What the task asks = From the line that includes "Given: Click the blue edit pencil button" to the closing line of the data, please transcribe every line exactly and add nothing.

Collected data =
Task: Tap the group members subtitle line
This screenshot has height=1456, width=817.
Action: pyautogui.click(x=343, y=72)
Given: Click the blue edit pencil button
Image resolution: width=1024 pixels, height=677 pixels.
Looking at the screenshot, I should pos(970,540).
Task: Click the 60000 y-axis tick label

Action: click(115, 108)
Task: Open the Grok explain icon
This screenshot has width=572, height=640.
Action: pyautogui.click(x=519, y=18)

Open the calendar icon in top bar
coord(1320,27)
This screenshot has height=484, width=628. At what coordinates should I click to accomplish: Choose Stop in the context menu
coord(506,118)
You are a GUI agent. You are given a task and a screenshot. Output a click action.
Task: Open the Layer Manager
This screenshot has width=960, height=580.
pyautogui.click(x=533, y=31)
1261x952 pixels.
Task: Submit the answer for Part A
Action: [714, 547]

Task result =
Given: Click the blue edit pencil button
Image resolution: width=1024 pixels, height=677 pixels.
Looking at the screenshot, I should pos(970,540).
Task: Click the 60000 y-axis tick label

Action: click(115, 108)
Task: Open the Grok explain icon
This screenshot has width=572, height=640.
Action: pyautogui.click(x=519, y=18)

Open the calendar icon in top bar
coord(1320,27)
This screenshot has height=484, width=628. At what coordinates should I click to accomplish: Choose Stop in the context menu
coord(506,118)
You are a GUI agent. You are given a task and a screenshot. Output a click action.
Task: Open the Layer Manager
This screenshot has width=960, height=580.
pyautogui.click(x=533, y=31)
1261x952 pixels.
Task: Submit the answer for Part A
Action: [714, 547]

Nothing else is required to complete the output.